Leonty Magnitsky was born into a peasant family. According to some accounts, he graduated from the Slavic Greek Latin Academy in Moscow. Starting from 1701 and until his death, Leonty Magnitsky taught arithmetic, geometry, and trigonometry at Moscow School of Mathematics and Navigation (becoming its director in 1716). In 1703, Magnitsky wrote his famous Arithmetic (Арифметика; 2,400 copies), which would be used as the principal textbook on mathematics in Russia until the middle of the 18th century (Mikhail Lomonosov was himself taught by this book, which he called the "gates to his own erudition").
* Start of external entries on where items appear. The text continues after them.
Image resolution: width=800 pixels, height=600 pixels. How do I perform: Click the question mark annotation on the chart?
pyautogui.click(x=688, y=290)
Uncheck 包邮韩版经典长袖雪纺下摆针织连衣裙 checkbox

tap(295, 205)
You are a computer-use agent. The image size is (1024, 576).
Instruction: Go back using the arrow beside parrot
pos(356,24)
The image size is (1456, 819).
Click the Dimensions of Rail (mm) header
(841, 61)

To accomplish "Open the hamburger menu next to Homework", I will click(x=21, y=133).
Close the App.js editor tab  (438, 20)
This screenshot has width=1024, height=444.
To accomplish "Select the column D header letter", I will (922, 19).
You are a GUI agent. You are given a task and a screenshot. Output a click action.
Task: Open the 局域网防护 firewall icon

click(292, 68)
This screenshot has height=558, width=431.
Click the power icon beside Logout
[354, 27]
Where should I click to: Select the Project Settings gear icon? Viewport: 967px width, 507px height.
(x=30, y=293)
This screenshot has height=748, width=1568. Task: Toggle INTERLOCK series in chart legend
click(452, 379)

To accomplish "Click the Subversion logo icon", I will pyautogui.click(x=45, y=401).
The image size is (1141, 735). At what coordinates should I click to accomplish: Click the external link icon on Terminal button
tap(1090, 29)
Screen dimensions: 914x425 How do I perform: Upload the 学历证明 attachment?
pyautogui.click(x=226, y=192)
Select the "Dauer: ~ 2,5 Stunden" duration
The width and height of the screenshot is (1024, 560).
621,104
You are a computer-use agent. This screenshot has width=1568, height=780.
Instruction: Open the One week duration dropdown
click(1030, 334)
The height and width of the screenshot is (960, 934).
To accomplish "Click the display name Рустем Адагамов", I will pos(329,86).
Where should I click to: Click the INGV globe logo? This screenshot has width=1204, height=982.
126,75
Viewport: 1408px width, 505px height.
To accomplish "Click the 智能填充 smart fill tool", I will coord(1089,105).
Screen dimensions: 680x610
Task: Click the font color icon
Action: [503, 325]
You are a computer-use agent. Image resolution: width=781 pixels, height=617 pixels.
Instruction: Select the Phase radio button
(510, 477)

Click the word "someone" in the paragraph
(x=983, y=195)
This book was rather an encyclopedia of mathematics than a textbook due to the fact that most of its content was communicated for the first time in Russian literature. In 1703, Leonty Magnitsky also produced a Russian edition of Adriaan Vlacq's log tables called Таблицы логарифмов и синусов, тангенсов и секансов (Tables of Logarithms, Sines, Tangents, and Secants). The legend has it that Leonty Magnitsky was nicknamed Magnitsky by Peter the Great, who considered him a "people's magnet" (магнит, or "magnit" in Russian).